* **Exercise text**:
....................
Let's Get This Potty Started

Now that your child is physically and emotionally ready - and you are, too - it's time to get the ​potty started!

This process will take time - from weeks to months - and there will be accidents along the way. So be patient... and stay positive! Remember, you are teaching a new skill, one your child has yet to acquire. As the "teacher," you must be encouraging. When accidents happen - and they will - keep your disappointment in check. Try to maintain a neutral or even positive demeanor. Don't raise your voice or yell. You don't want to add any more stress to the situation or have your child lose interest or become fearful.

When training starts, there are three things to always remember. They're not hard to forget, as they all start with "P":

  • Pampers and Pull-ups
    To avoid lengthening the training process and undermining the whole effort, your child must go "cold turkey" on Pampers and Pull-Ups (except at bedtime). The reason for the cold-turkey approach is simple: Pampers and Pull-Ups are essentially wearable toilets, and your child won't see much need for using the one in your home when he can much more easily use the one he's wearing.
  • Prompting (Tell, don't ask)
    You will need to prompt your child to go to the bathroom and sit for a few minutes multiple times a day. Tell, don't ask. Asking a young child if she has to go to the bathroom is unproductive. So instead of asking, just say it's time to go and then escort your child and have her sit.
  • Praise
    Every time your child does any toileting behavior correctly - pulls down his pants, sits on the potty, wipes or whatever - praise him. Your smiles, hugs and congratulatory comments will reinforce his success. You can take praise a step further by using small rewards. Wrap little items - stickers, tiny toys, beads, gum, etc. - in tinfoil and put them in a jar or special dispenser near the bathroom. When your child achieves a success at any level, let him grab a prize from the jar. Praise and rewards make the training experience fulfilling and make it more likely the positive toilet behaviors will be repeated.

Teaching Activity

Prime the Pump

You want your child to have lots of opportunities to practice on the potty chair, so increasing fluids is helpful. Provide extra water or more of a favorite beverage. Just know, however, this can mean more "spills." Still, having multiple opportunities to reinforce your child's successes certainly increases the likelihood that you'll reach your goal more quickly.

During the training phase, a good strategy is to put your child on the potty chair every hour or so. If he wets himself in between trips to the bathroom, make the visits more frequent. If he's able to stay dry for two or three hours, the visits can be less frequent. Taking your child to the potty chair ten or twenty minutes after eating also gives him a greater opportunity to have a successful experience.
....................
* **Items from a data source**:
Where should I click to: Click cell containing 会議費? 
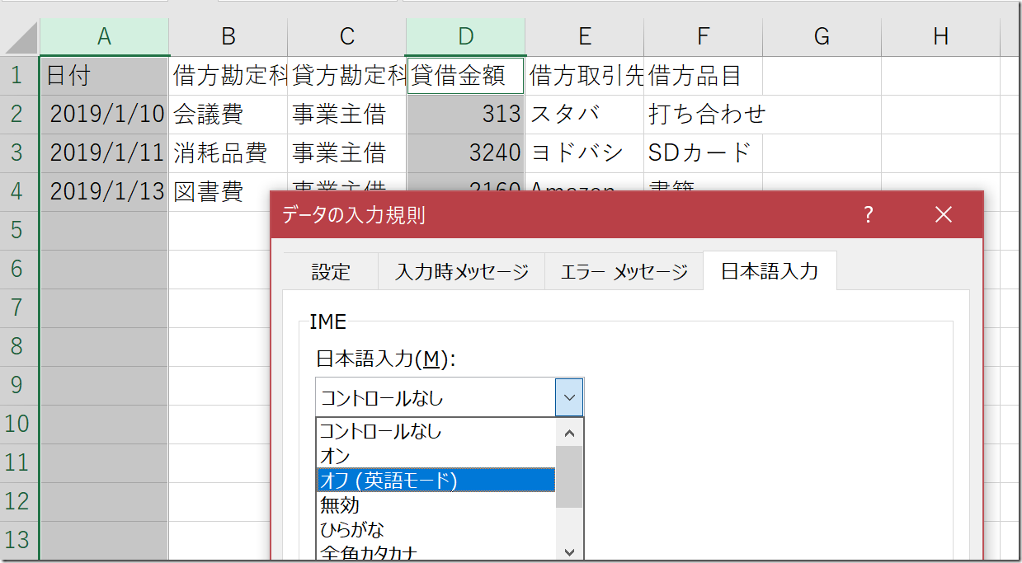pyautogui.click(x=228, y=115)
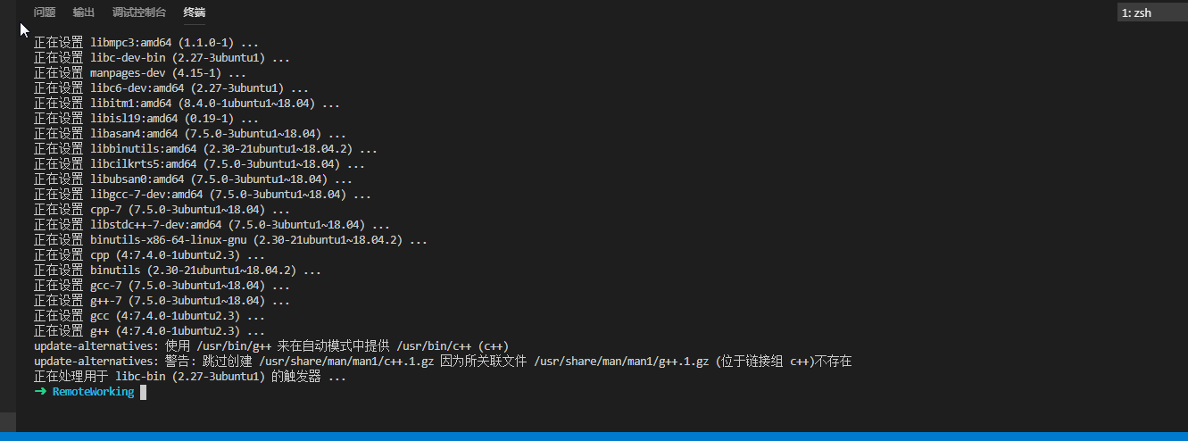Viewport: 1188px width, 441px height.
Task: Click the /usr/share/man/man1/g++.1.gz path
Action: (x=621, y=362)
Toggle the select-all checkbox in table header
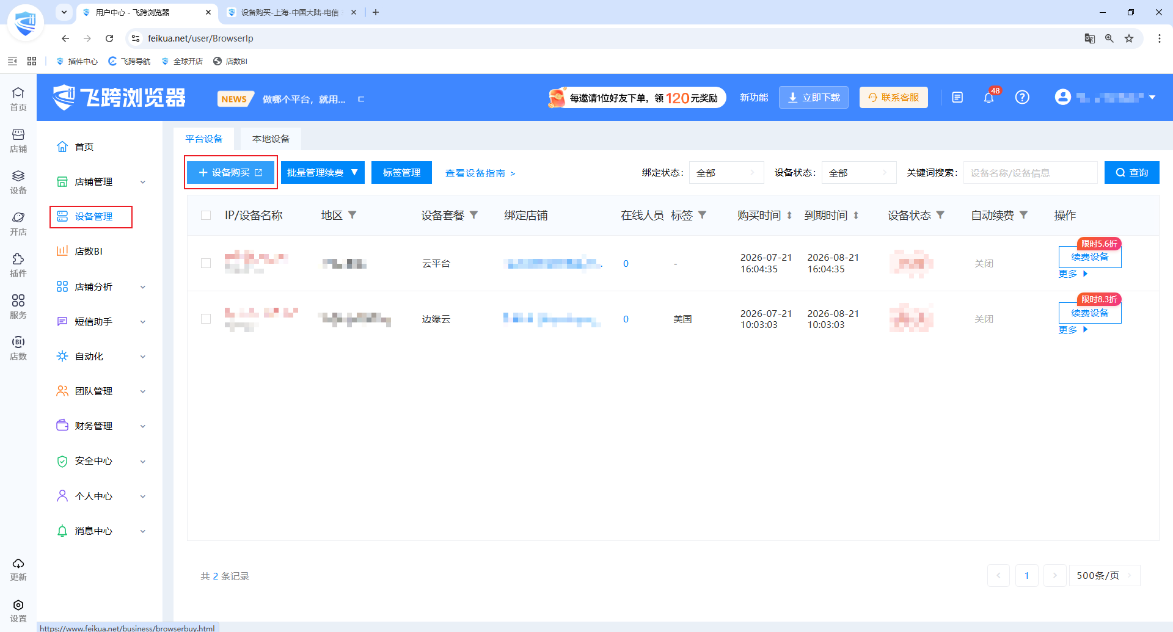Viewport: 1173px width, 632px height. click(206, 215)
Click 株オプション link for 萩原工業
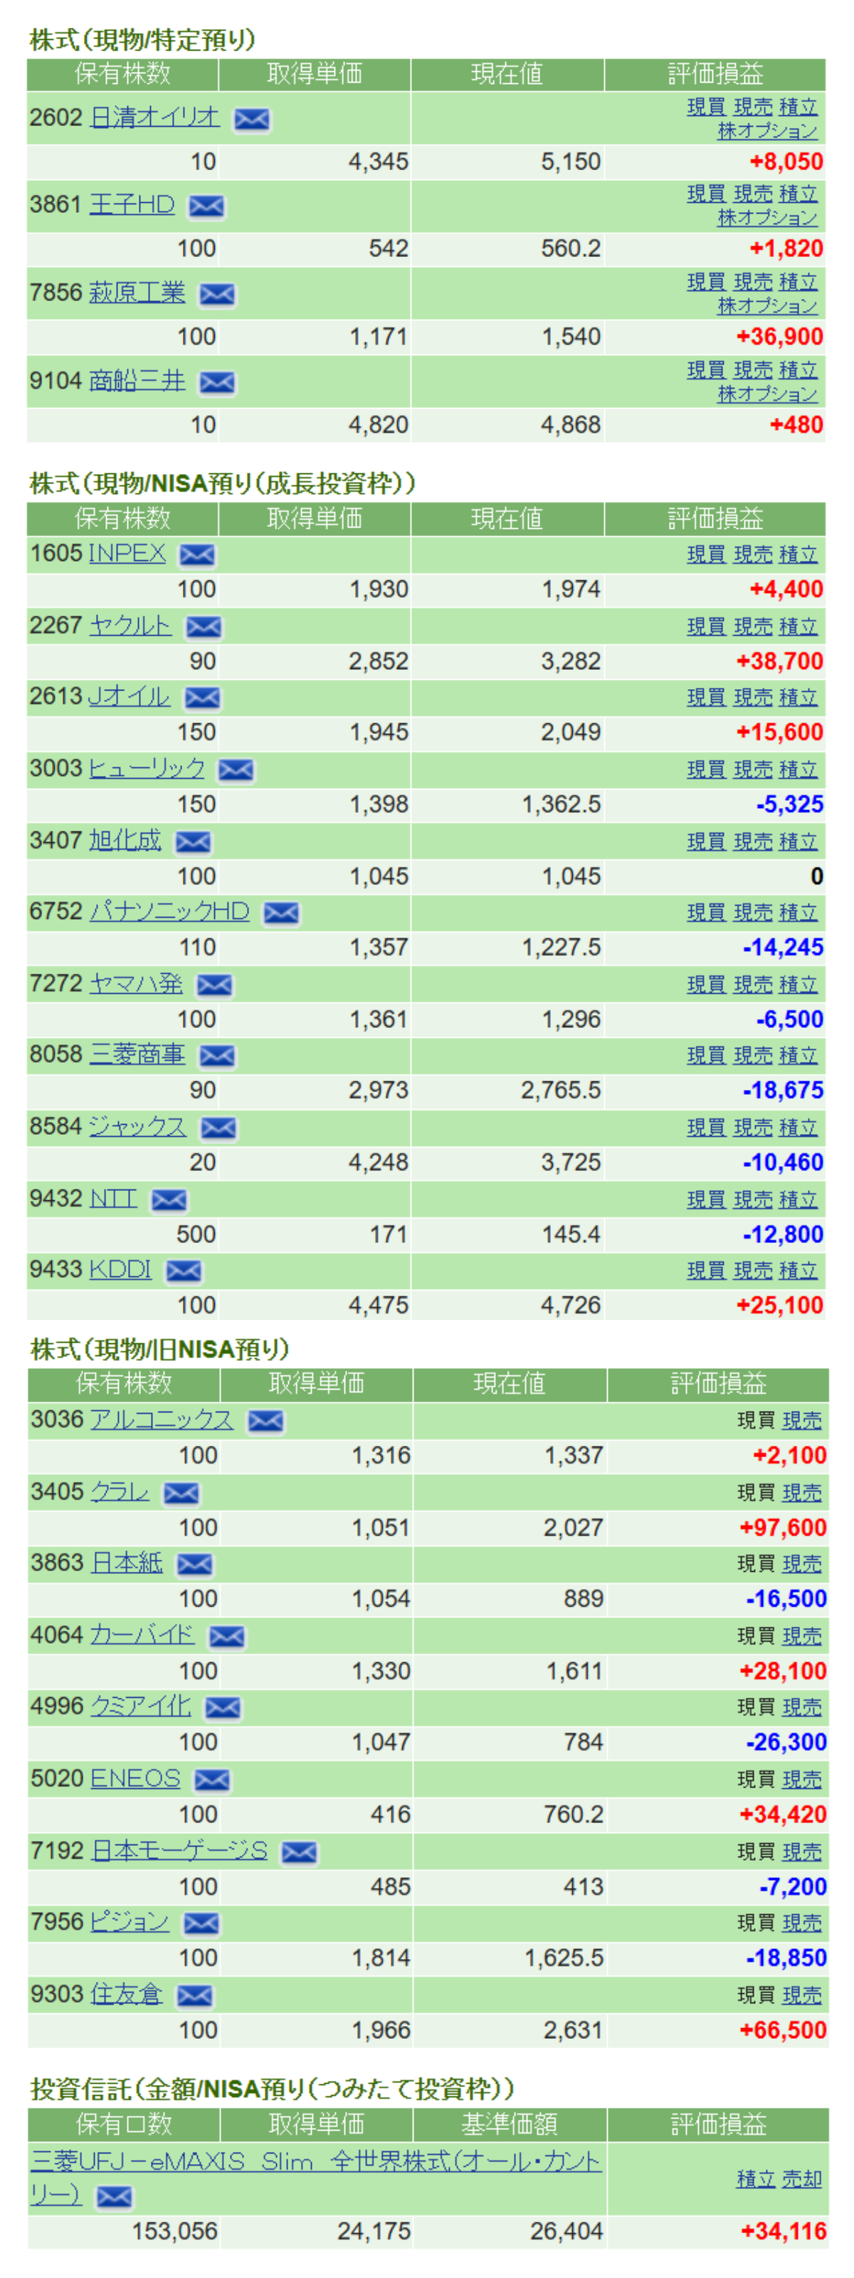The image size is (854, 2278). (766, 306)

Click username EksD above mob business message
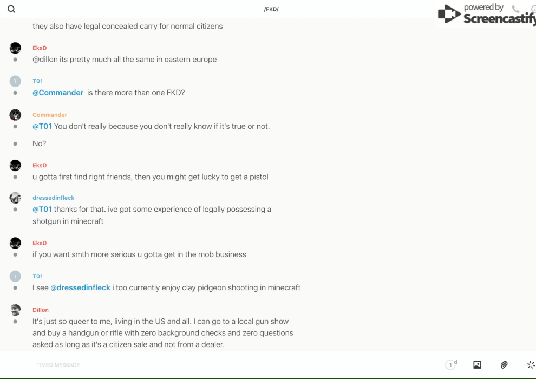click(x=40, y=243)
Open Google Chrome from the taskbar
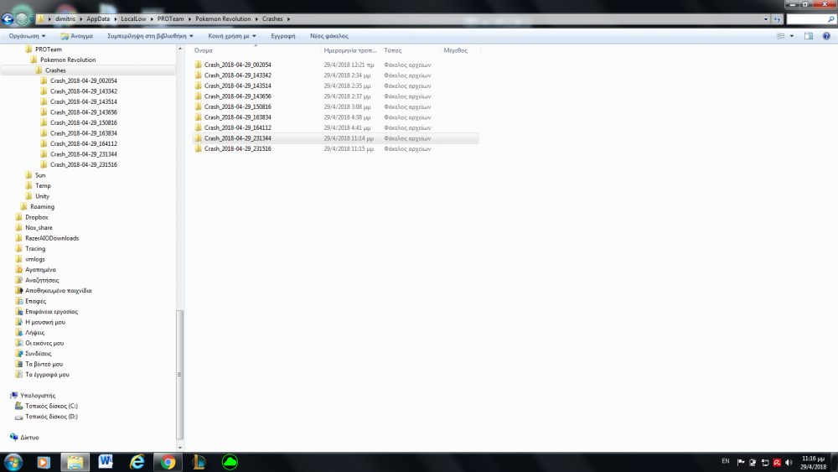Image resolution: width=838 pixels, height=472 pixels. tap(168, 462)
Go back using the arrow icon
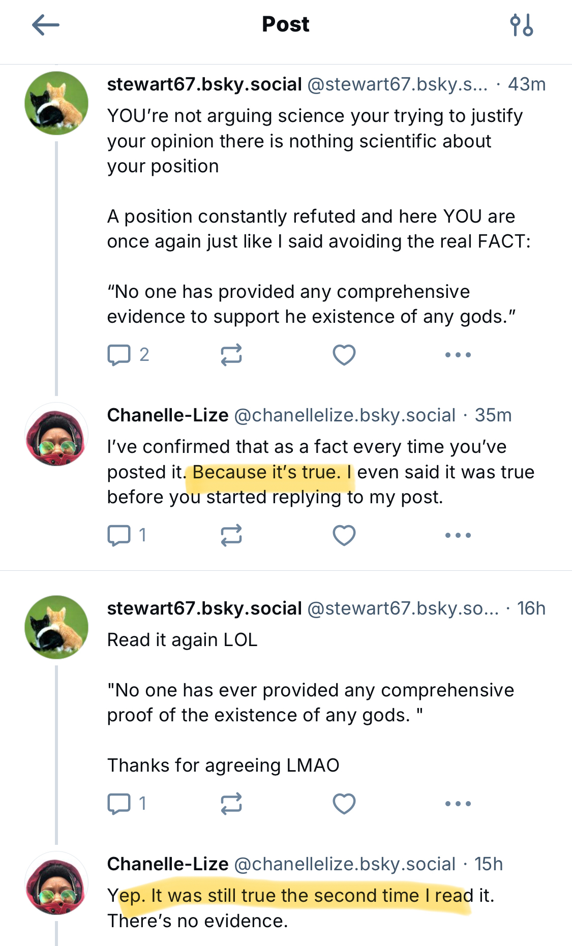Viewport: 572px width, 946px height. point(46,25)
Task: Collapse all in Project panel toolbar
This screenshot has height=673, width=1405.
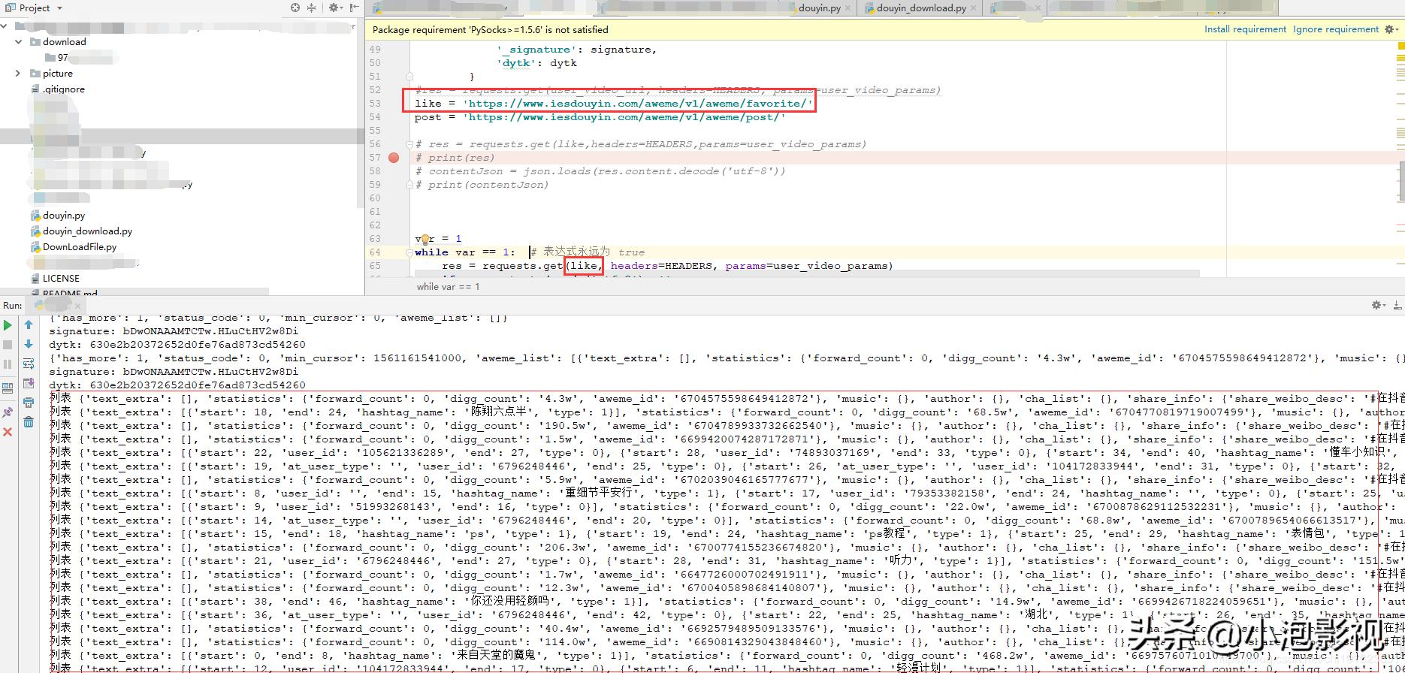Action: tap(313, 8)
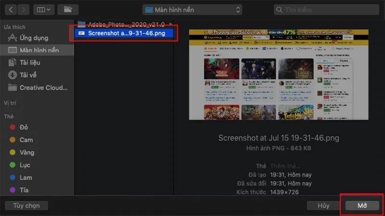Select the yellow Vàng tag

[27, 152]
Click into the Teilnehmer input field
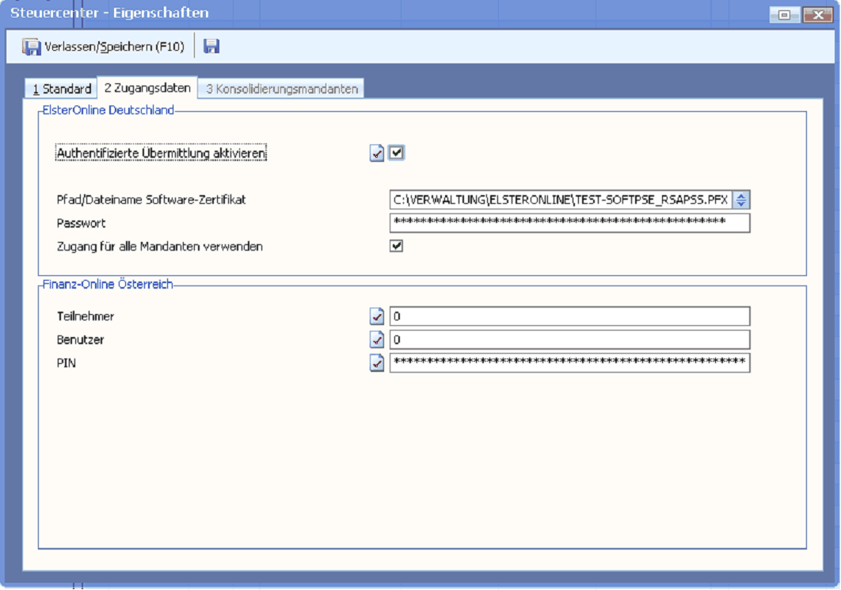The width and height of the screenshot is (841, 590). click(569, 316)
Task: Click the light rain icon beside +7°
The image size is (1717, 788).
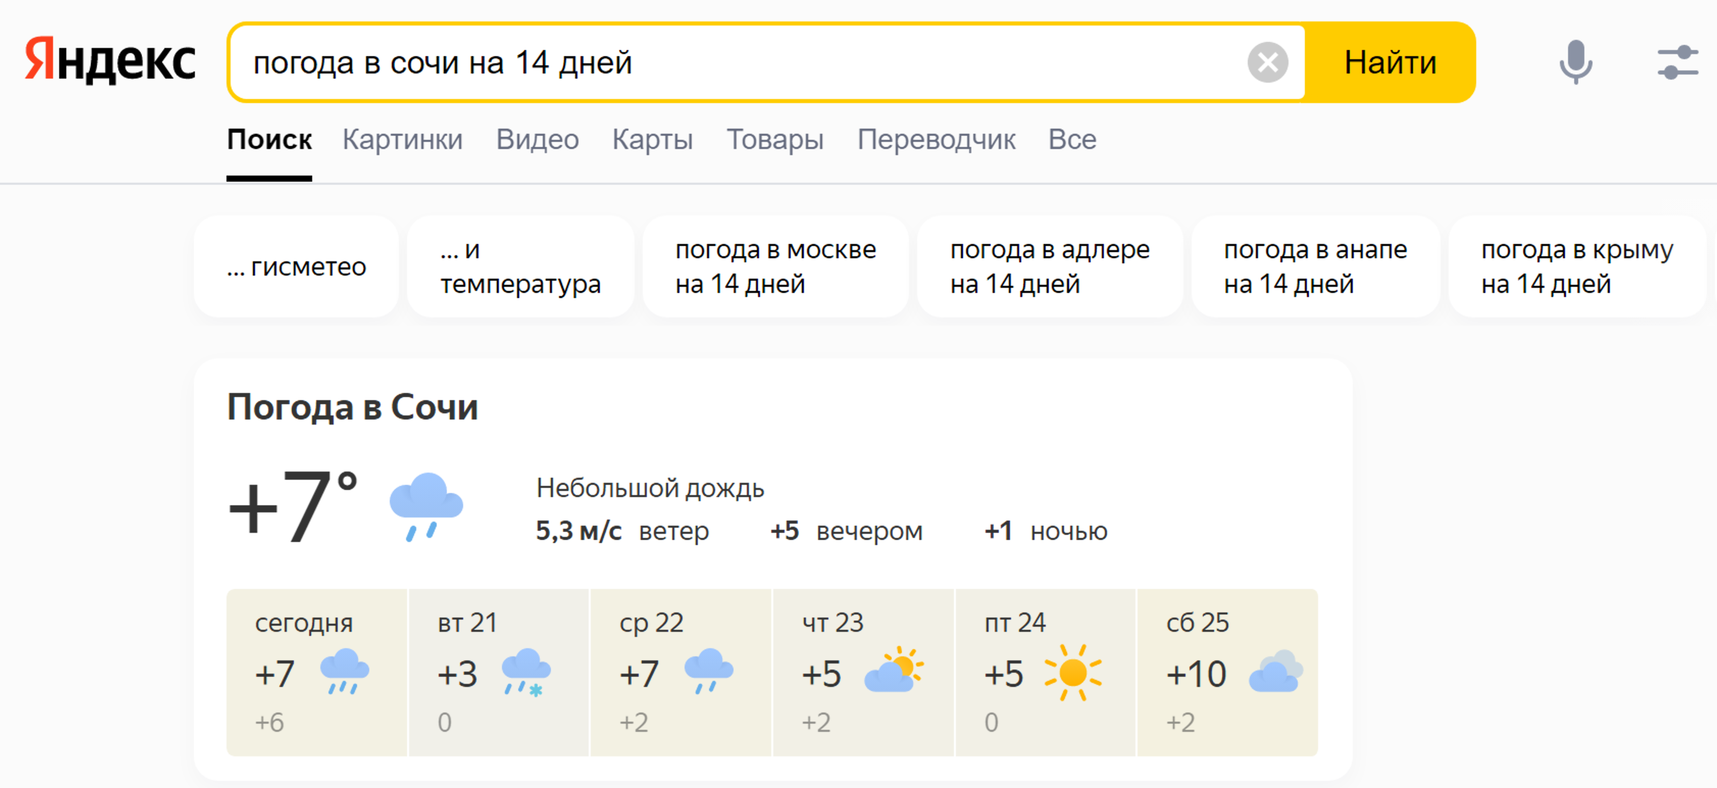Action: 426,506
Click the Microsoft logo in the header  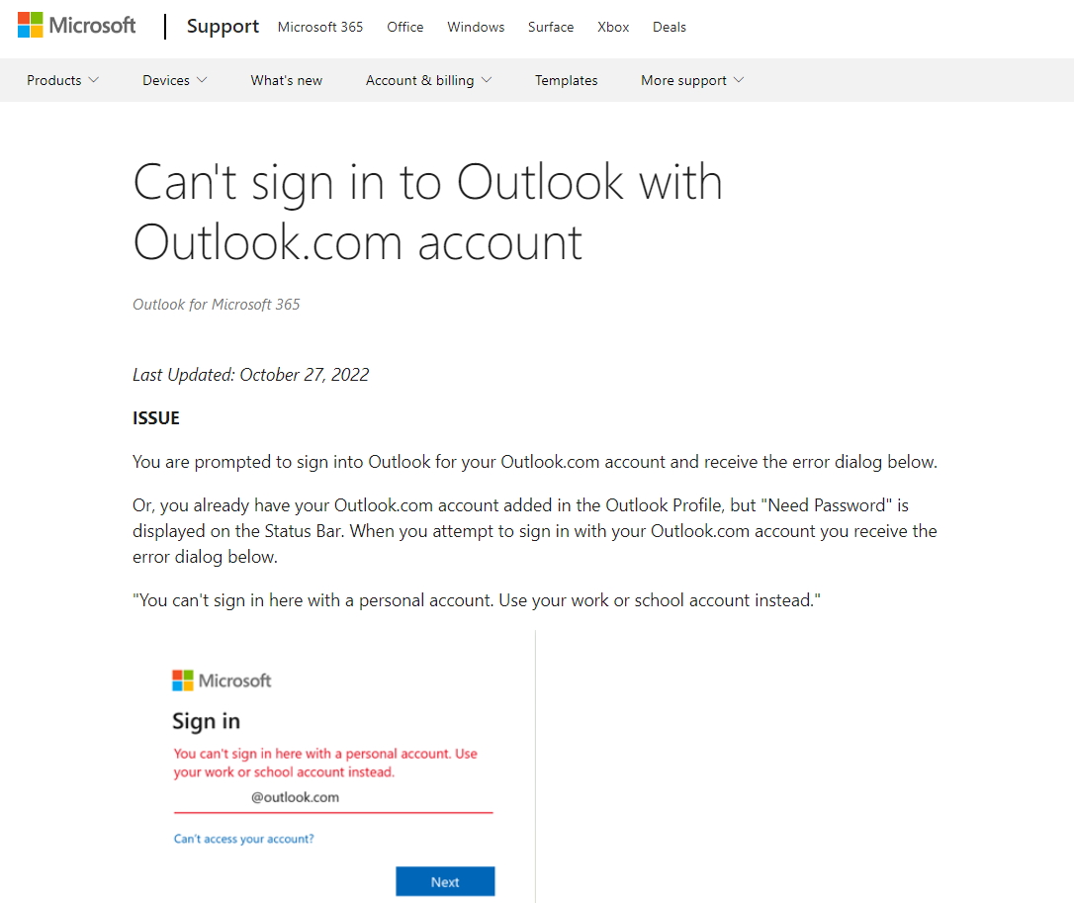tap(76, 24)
....................
* **Work instructions**:
(1) Does the potty training text agree with each of these statements? Answer yes or no for each, and quote the words from the text that decide it.
(a) A child in training may still wear Pampers or Pull-Ups at bedtime.
(b) The text advises asking a child whether she has to go to the bathroom.
(c) If a child stays dry for two or three hours, bathroom visits should become more frequent.
(2) How would you say this sentence from the potty training text in Spanish: "Provide extra water or more of a favorite beverage."
(3) Repeat the part of the potty training text between "During the training" and "a successful experience.", inclusive.

* **Task answers**:
(1)
(a) Yes: "(except at bedtime)"
(b) No: "Tell, don't ask."
(c) No: "If he's able to stay dry for two or three hours, the visits can be less frequent."

(2) Proporcione agua adicional o más de una bebida favorita.

(3)
During the training phase, a good strategy is to put your child on the potty chair every hour or so. If he wets himself in between trips to the bathroom, make the visits more frequent. If he's able to stay dry for two or three hours, the visits can be less frequent. Taking your child to the potty chair ten or twenty minutes after eating also gives him a greater opportunity to have a successful experience.